Dr. Edward W. Posey was a beacon — to his classmates while he was still a boy, to his colleagues after he became the first black licensed psychiatrist in Minnesota, and to his family, whom he loved above all else.
He was a beacon, too, to the veterans he treated at the Minneapolis Veterans Medical Center and to the North Side community of Minneapolis, where he saw clients at North Point Health and Wellness Center (formerly Pilot City) for 40 years.
Posey, 86, of Burnsville, suffered a stroke in August and never recovered, said his daughter, Ada Posey of Silver Spring, Md. He died Jan. 13 at the Walker Methodist Home in Minneapolis.
Posey lost his mother when he was only 6. He and his younger siblings were raised by their father, a bricklayer, who ingrained the importance of education in his children and grandchildren.
A native of Youngstown, Ohio, Posey was valedictorian of his class at South High School there, then graduated from Ohio State University.
"There happened to be a couple black doctors in his neighborhood," his daughter said. "He wanted to be like them."
Posey went to Meharry Medical College, an all-black medical school in Nashville, where he originally intended to specialize in what is now called internal medicine, his daughter said.
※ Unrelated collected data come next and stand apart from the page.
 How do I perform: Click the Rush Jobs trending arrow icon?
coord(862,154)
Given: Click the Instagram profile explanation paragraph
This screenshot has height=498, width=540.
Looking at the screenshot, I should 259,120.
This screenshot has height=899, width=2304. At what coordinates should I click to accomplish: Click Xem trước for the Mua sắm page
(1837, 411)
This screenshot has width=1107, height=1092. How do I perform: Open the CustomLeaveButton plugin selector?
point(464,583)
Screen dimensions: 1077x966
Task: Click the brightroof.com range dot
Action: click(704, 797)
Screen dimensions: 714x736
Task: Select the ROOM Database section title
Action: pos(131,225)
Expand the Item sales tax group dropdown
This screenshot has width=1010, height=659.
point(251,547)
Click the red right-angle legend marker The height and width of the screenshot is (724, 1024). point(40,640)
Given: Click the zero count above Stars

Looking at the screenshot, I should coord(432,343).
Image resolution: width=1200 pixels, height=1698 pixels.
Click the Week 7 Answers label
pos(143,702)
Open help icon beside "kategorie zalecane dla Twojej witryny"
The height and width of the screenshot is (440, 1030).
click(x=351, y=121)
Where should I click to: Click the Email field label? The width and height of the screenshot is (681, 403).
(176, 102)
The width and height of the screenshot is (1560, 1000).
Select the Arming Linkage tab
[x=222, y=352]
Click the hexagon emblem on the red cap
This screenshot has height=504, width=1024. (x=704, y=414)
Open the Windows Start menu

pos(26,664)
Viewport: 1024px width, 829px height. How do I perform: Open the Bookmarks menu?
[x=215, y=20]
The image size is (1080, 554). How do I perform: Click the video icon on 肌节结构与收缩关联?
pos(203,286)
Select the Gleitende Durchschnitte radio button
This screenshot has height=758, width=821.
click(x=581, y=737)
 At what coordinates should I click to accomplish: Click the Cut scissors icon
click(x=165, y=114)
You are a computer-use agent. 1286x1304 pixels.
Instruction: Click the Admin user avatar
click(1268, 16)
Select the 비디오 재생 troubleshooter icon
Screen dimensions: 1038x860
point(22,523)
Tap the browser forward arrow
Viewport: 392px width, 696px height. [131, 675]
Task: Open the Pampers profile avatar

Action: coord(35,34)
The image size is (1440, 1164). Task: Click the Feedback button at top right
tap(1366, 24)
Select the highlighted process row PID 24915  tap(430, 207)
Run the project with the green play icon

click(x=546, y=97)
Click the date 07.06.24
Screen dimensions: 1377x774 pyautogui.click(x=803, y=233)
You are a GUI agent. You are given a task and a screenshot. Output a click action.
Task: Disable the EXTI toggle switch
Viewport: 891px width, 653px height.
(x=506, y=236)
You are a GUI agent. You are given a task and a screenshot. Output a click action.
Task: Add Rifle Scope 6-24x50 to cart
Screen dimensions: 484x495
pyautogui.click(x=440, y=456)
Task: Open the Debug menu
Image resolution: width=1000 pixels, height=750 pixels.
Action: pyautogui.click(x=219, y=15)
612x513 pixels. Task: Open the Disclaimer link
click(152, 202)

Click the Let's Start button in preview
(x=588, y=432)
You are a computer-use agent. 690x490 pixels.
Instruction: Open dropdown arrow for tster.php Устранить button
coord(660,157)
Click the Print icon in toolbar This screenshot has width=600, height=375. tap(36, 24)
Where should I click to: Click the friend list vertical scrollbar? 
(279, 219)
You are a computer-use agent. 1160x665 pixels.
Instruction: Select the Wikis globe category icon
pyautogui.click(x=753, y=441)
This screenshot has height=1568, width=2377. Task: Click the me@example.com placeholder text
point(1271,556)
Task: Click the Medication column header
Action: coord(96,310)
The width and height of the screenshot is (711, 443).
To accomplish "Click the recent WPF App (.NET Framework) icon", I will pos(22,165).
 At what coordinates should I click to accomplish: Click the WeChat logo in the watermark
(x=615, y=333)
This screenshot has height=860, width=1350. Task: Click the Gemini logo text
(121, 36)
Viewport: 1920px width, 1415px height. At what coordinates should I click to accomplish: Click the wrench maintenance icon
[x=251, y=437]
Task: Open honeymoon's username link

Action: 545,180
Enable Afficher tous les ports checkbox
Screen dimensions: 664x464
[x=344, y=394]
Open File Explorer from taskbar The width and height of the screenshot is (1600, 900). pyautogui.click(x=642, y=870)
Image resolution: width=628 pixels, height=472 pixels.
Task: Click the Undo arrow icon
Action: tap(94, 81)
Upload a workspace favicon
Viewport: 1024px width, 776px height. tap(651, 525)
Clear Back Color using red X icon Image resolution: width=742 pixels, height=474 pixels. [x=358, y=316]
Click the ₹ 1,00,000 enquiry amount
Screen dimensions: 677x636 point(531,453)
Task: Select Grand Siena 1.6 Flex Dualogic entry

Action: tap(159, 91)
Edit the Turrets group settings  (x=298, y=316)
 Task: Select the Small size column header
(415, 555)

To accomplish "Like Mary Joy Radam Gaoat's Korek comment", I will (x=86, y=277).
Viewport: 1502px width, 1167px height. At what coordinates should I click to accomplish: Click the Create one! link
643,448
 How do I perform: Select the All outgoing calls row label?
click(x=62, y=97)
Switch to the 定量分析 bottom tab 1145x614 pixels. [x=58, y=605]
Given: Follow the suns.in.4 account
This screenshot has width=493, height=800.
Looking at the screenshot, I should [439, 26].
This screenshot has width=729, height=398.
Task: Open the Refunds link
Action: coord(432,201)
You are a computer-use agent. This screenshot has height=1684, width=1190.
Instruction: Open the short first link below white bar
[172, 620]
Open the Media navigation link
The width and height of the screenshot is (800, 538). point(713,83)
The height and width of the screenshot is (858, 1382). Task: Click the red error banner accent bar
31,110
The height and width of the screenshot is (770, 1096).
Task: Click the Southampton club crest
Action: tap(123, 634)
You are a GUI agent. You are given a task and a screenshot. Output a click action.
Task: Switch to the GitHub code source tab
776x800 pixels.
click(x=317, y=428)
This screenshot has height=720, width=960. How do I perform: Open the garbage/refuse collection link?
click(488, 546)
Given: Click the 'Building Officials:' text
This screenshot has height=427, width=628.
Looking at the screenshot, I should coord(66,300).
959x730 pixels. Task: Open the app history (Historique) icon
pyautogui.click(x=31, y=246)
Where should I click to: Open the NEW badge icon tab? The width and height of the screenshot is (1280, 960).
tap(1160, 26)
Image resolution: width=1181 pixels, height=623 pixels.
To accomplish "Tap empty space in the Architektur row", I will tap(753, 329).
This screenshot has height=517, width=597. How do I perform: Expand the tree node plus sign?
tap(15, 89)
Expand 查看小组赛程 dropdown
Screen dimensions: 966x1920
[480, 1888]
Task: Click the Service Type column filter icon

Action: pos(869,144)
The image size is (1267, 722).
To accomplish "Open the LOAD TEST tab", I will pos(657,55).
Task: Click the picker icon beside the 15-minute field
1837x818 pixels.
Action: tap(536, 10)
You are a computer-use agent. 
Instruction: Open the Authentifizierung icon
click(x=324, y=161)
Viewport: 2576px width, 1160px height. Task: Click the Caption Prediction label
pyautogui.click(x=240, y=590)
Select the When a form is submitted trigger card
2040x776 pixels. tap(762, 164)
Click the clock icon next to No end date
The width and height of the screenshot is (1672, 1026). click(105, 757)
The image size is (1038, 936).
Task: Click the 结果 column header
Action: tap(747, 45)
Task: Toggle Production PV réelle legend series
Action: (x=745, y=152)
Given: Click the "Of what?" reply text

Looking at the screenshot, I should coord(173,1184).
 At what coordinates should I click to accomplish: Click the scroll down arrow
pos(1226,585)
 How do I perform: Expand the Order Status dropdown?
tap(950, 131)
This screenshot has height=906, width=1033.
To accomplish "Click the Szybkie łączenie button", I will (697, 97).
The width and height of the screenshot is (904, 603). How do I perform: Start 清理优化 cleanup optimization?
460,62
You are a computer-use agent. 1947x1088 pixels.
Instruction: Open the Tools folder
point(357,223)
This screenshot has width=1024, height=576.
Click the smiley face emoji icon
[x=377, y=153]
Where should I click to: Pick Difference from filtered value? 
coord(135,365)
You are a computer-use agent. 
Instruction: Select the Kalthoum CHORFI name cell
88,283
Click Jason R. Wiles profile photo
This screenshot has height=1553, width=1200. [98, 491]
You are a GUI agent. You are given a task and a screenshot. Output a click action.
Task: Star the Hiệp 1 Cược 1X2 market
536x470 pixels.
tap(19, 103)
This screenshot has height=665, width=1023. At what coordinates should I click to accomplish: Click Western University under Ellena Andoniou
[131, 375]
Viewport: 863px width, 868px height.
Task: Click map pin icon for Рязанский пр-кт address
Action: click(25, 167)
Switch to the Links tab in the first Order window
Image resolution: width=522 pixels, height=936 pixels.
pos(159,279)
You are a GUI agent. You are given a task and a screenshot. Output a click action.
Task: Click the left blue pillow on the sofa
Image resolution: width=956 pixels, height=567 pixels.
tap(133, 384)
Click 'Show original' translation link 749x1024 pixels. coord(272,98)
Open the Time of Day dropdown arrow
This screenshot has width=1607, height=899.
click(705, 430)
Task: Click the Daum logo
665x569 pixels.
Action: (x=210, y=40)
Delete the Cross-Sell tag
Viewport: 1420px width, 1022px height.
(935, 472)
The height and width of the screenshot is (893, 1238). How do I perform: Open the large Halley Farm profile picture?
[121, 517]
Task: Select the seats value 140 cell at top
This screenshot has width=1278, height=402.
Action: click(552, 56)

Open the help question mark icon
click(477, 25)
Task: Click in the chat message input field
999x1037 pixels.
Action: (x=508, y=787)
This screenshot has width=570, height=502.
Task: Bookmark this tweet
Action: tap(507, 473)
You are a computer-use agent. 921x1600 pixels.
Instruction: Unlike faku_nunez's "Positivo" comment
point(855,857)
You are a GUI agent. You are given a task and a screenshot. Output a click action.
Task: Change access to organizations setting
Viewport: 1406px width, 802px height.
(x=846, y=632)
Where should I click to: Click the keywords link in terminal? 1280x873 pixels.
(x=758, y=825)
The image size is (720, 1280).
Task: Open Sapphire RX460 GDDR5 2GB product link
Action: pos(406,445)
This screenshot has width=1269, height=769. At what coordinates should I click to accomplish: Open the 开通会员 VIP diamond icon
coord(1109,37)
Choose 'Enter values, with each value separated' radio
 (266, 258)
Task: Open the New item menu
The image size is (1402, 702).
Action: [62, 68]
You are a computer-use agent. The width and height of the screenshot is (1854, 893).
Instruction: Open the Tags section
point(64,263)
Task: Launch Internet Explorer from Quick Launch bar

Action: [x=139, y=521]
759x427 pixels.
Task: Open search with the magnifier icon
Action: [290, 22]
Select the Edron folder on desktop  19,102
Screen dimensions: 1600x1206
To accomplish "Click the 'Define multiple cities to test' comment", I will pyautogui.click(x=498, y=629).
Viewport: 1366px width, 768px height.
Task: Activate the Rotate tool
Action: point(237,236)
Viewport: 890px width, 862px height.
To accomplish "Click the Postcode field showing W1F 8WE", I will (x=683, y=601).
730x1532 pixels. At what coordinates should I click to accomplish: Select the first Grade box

He moved to Minnesota in 1956.
A colleague at what is now the Anoka-Metro Regional Treatment Center influenced him to become a psychiatrist. He was a staff psychiatrist at the Veterans Medical Center for just three years before he was promoted to chief of psychiatry. It was during the time that Vietnam vets were returning home from the war that Posey founded the Day Hospital, a program for those who needed psychiatric care but didn't need to be admitted to the hospital.